> **Source extract**:
.....
A minimal replacement for the async I/O portions of std, shaped like std but built on native completion APIs:

• Linux: io_uring (kernel 5.1+) with automatic epoll fallback for older kernels — selected at runtime, not at build time
• Windows: IOCP
• macOS: kqueue
• WASM: custom host function imports (not WASIP1)

What it provides

Module	Content
io	AsyncRead / AsyncWrite — one method each, Vec<u8> ownership transfer, no extension traits
fs	File, OpenOptions, DirReader, metadata
process	Command, Child, Stdio
signal	ctrl_c(), signal_wait()
tty	Terminal size/mode (sync); Tty implementing AsyncRead/AsyncWrite
time	sleep() (async), Instant::now() (sync)
env	get_args(), get_env() (sync)
path	Sync path utilities
rt	Completion registry and proactor driver; minimal single-threaded executor on native
abi	Overlapped struct and WASM host import declarations

Design constraints

• No tokio. No async-trait. No vtable-based platform abstraction.
• No flush / shutdown on base I/O traits — those belong on concrete types.
• No extension traits in this crate — callers write their own loops.
• AsyncRead::read and AsyncWrite::write take and return Vec<u8> by value. The caller owns the buffer; the kernel borrows it for the duration of the operation.
• Sync for: env, path, time (Instant), terminal control. Async for: all I/O.
• rt on WASM is a self-contained proactor (OverlappedFuture + completion registry + tick()). On native it is a minimal single-threaded executor with its own proactor — no thread pinning, no cross-thread wakers.
.....
> **Aim A**: In the records, swap "Manchester" for "Salford" from the line containing "Marc Provins (82, 21)" through the line containing "Halal (177, 1277)". Return only those lines, with everything else left as is.
The records have nothing to do with the async I/O crate description.

> **Data**:
.....
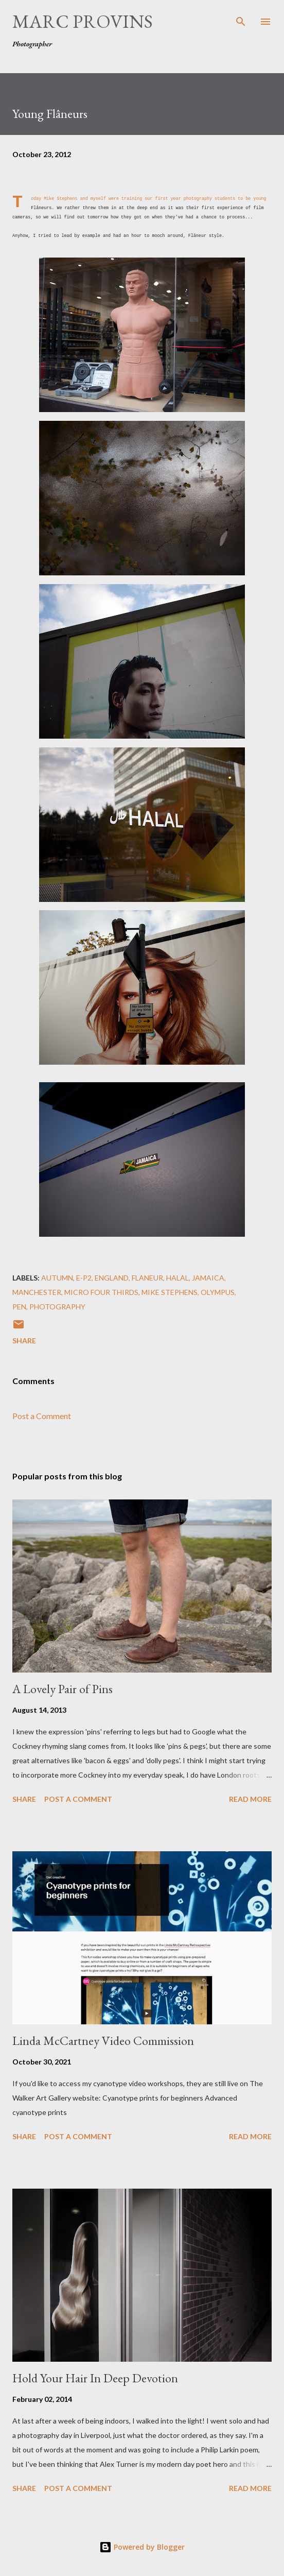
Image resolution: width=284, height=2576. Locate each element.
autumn (57, 1277)
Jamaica (208, 1277)
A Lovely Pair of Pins (62, 1689)
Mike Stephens (60, 198)
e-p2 (84, 1277)
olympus (218, 1292)
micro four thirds (101, 1292)
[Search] (241, 18)
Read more (250, 1799)
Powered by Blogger (142, 2547)
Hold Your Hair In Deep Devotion (95, 2378)
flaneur (147, 1277)
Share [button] (24, 1340)
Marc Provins (82, 21)
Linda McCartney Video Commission (103, 2041)
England (112, 1277)
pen (19, 1306)
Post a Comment (41, 1416)
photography (57, 1306)
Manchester (36, 1292)
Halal (177, 1277)
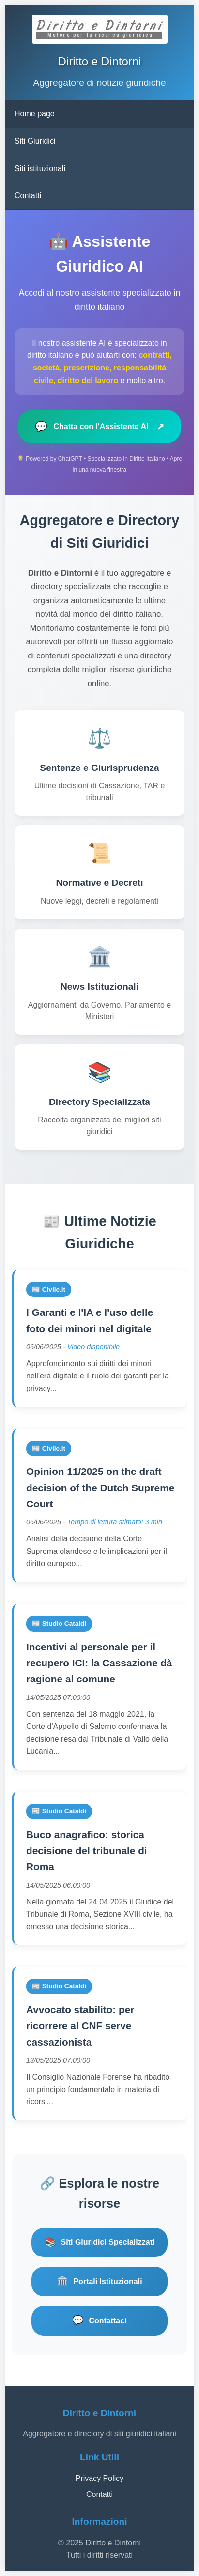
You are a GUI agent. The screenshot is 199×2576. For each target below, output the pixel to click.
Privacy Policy (100, 2478)
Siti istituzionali (40, 168)
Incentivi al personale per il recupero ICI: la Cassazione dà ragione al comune (99, 1663)
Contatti (28, 196)
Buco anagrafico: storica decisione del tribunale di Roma (86, 1850)
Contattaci (99, 2320)
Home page (35, 114)
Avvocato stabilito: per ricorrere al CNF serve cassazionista (80, 2026)
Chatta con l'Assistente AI (99, 426)
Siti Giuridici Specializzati (100, 2242)
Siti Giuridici (35, 141)
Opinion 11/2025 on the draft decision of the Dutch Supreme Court (100, 1487)
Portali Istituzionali (99, 2281)
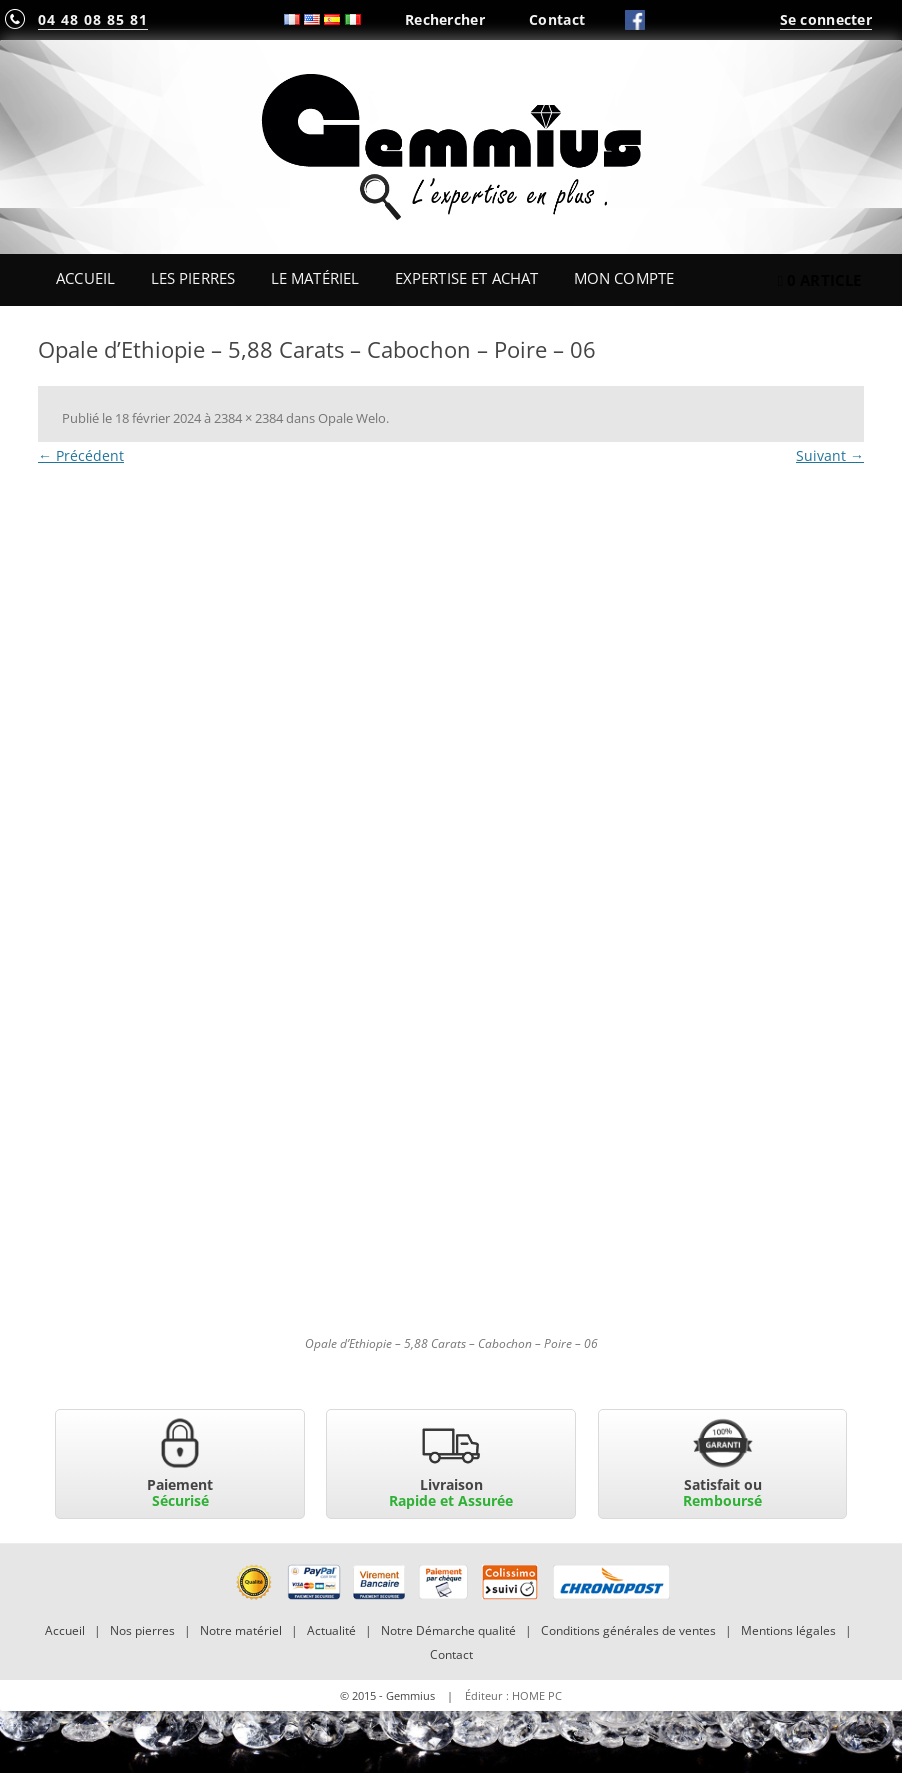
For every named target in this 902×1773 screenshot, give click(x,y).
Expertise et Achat (467, 278)
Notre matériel (241, 1630)
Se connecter (826, 19)
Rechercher (445, 19)
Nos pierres (142, 1630)
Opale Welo (352, 418)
.....
> **Aim B**: Continue the async I/O crate description from its final sentence.

> **Result A**:
Marc Provins (82, 21)
Linda McCartney Video Commission (103, 2041)
England (112, 1277)
pen (19, 1306)
Post a Comment (41, 1416)
photography (57, 1306)
Salford (36, 1292)
Halal (177, 1277)

> **Result B**:
What it is not

Not a general async runtime. Not compatible with tokio traits. Not targeting broad ecosystem compatibility. Does not include networking, TLS, or any protocol-level code.

Dependency strategy

No external async or I/O dependencies. All OS bindings are extern "C" / extern "system" declarations against libraries the OS always provides:

• Linux: syscall(2) for io_uring (syscall numbers 425/426/427 are stable kernel ABI, identical on glibc and musl); standard libc for epoll, signalfd, timerfd, fork, execve. #[repr(C)] struct definitions for io_uring_sqe/io_uring_cqe/epoll_event inline — these are stable kernel ABI.
• Windows: extern "system" #[link(name = "kernel32")] for IOCP, file, and process APIs — always present, no install step.
• macOS: extern "C" against libSystem.dylib for kqueue, kevent, and POSIX calls — always linked.
• WASM: extern "C" #[link(wasm_import_module)] host imports already in abi.rs.

All executor and scheduling logic is self-contained in rt/. Logic derived from compio-driver source is ported directly, not imported as a crate dependency.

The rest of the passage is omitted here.